In the before mentioned cases the taxable gain will be calculated as follows:

  • Take the selling price or fair market value of the business entity or the shares
  • minus the selling or restructuring costs
  • minus the book value of the equity capital or acquisition costs of the shares

The book value of the equity capital is the value of the business entity’s assets minus the liabilities.

Valuation of assets at the moment of transferring the POEM to Germany

The business entity’s assets will be re-valued at the moment the POEM is transferred to Germany. The assets have to be valued at a fair market value (Step-up). In general the most valuable assets of small and medium-sized companies are intangible assets. This is for example computer software in the form of online-platforms, applications or other individual software products. The same applies for technical developments, procedures and products, patents, domain-names, trademarks and other intellectual property. In general intangible assets which are developed or generated by the company are not shown in its books. If the POEM of the company is transferred to Germany all assets have to enter the opening balance sheet at their fair market value. The step-up of assets has various positive tax effects:

Most intangible assets (as well as tangible assets) can be depreciated. The entry of assets at fair market value in the opening balance sheet results often in a significant increase of depreciations. This reduces the current earnings in following years.

The step-up also increases the book value of the equity capital of the company. This may in the future reduce gains from selling shares, restructuring or exit from Germany.
The technical ways to value intangible assets are income, market or cost based.

If the value of the company as a whole is bigger than the sum of all assets minus liabilities, then a goodwill value has to be shown in the opening balance. There are various methods to determine the value of a business entity, e.g. the discounted cash flow-method. A goodwill can be depreciated for tax purposes over a period of 15 years.

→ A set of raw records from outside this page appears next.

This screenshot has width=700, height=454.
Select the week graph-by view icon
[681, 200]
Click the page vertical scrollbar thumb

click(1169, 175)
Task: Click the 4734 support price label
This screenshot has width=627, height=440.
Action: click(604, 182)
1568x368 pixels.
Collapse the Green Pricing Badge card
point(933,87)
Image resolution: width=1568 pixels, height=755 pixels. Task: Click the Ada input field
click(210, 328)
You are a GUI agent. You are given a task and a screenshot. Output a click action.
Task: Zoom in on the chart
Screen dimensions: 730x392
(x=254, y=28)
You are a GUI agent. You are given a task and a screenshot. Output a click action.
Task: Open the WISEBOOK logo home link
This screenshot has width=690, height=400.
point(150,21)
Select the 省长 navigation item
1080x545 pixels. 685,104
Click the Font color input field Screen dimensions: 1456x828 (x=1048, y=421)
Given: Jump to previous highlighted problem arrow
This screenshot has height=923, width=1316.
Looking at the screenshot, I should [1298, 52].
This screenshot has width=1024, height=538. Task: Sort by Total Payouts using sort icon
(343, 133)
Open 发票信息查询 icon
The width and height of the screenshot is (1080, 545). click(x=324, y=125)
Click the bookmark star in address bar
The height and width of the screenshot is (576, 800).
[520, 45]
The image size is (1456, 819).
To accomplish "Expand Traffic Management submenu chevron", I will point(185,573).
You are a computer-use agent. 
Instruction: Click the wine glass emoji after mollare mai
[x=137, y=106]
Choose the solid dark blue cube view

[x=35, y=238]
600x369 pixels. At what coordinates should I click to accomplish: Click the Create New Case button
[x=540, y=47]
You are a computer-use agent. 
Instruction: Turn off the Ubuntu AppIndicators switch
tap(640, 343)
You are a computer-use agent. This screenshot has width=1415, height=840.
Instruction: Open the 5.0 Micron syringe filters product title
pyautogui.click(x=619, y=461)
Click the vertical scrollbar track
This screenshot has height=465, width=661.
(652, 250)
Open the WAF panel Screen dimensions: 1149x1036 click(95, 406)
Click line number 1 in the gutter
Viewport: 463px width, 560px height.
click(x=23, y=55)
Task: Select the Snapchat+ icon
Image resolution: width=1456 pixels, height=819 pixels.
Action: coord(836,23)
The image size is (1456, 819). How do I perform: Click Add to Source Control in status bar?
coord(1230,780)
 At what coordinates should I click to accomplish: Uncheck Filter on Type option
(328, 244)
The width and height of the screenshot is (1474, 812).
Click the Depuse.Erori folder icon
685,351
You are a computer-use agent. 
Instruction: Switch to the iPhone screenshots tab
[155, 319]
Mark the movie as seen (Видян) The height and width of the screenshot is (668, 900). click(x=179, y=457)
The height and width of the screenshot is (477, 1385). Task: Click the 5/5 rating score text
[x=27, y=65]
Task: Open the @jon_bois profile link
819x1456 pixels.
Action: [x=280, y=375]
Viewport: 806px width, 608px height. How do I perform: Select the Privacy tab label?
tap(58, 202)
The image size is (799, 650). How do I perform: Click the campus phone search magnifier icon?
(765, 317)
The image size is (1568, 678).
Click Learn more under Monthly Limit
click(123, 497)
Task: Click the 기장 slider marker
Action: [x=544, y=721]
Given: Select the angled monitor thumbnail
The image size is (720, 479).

If a foreign company transfers it POEM to Germany the step-up of assets (especially intangible assets) is of major importance in order to reduce tax liabilities in periods following the transfer. However, there is one drawback. German tax authorities will require conclusive proof of the asset’s values, and therefore professional surveys are required. This obviously results in cost but in general this is justified by the tax advantages that follow.


Peter Scheller, Steuerberater, Master of International Advisers, Fachberater für Zölle und Verbrauchsteuern

Alexander Wangerowski, Steuerberater,



Kommentar von Peter Scheller |

Erste Erfahrungen mit der neuen Wegzugsteuer und das Verhältnis zu § 2 AStG (Teil 1), Happe/Boelsen, PIStB 2022, 176

Outsourcing der Produktion auf ein ausländisches verbundenes Unternehmen, Oppermann, PIStB 2022, 139

Kommentar von karl |

Could a solo director of an irish company (for example) that lives in Germany still have the POEM in Ireland if they only conduct management activity some of their time, and during that time they only physically do it in ireland (with receipts for flights, hotel bookings etc). To elaborate, the director may be the only person working in the company and is also responsible for many other activities, even mundane activity like packing boxes etc, what comes under the term of management? If that person was to make a clear distinction between what is management activity and make sure that it only takes place in Ireland, and any other activity which can take place in Germany, how would the situation be? If management activity is just counted as high-level organisational activity, then perhaps this might only need to be done once or twice a year over the course of a few days?

Antwort von Peter Scheller

The place of management can be in Ireland if you can prove that the main management duties have been carried out there.

However, if you work in Germany and you do this from your home on that could be ssen as as a permanent establishment of the company in Germany.

You should consult a German tax adviser.